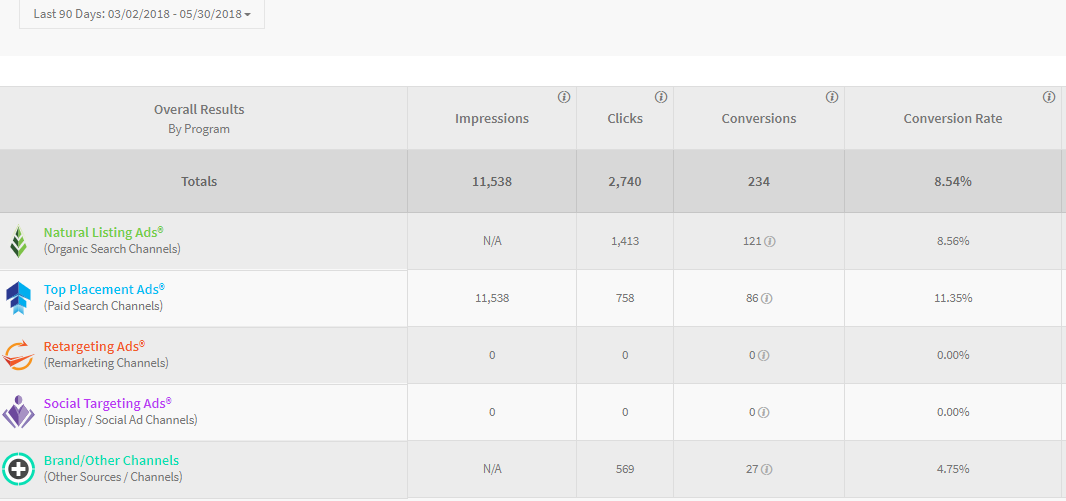Image resolution: width=1066 pixels, height=501 pixels.
Task: Click the Top Placement Ads blue icon
Action: pyautogui.click(x=18, y=298)
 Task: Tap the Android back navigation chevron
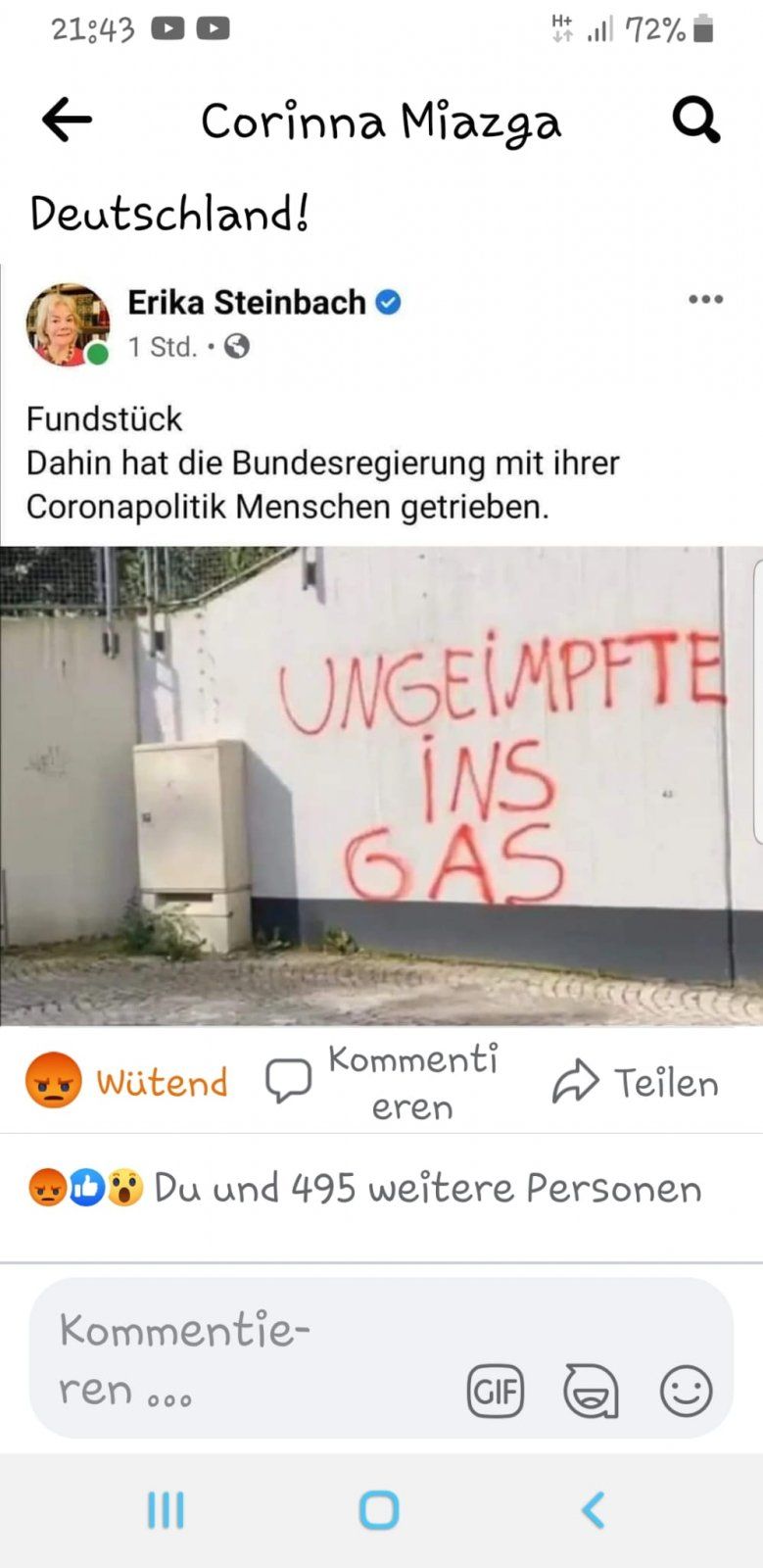(x=594, y=1510)
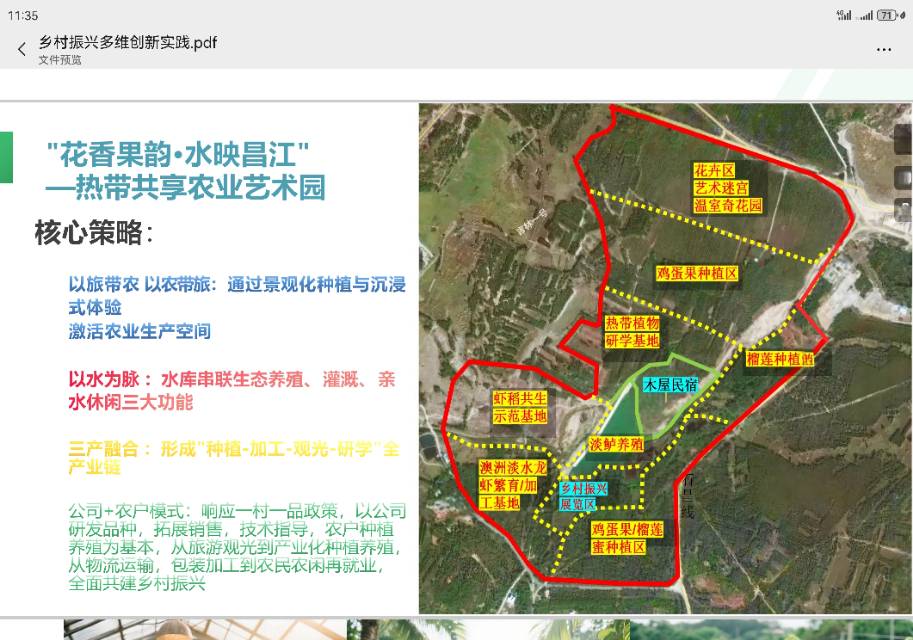The height and width of the screenshot is (640, 913).
Task: Open the three-dot more options menu
Action: pyautogui.click(x=884, y=49)
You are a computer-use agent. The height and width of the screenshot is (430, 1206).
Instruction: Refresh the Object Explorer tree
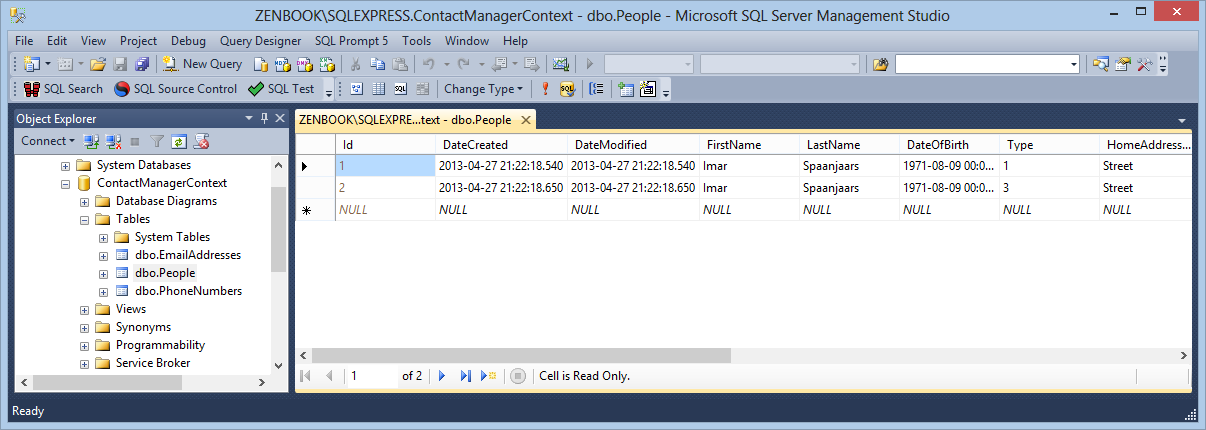pyautogui.click(x=179, y=142)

•••

Please copy each of the rows above word for word, leaving out the pictures.

Image resolution: width=1066 pixels, height=501 pixels.
Task: Click the Top Placement Ads blue icon
Action: pyautogui.click(x=18, y=298)
 Task: Tap the Android back navigation chevron
(x=594, y=1510)
The height and width of the screenshot is (640, 913).
Task: Open the three-dot more options menu
Action: pyautogui.click(x=884, y=49)
You are a computer-use agent. The height and width of the screenshot is (430, 1206).
Instruction: Refresh the Object Explorer tree
pyautogui.click(x=179, y=142)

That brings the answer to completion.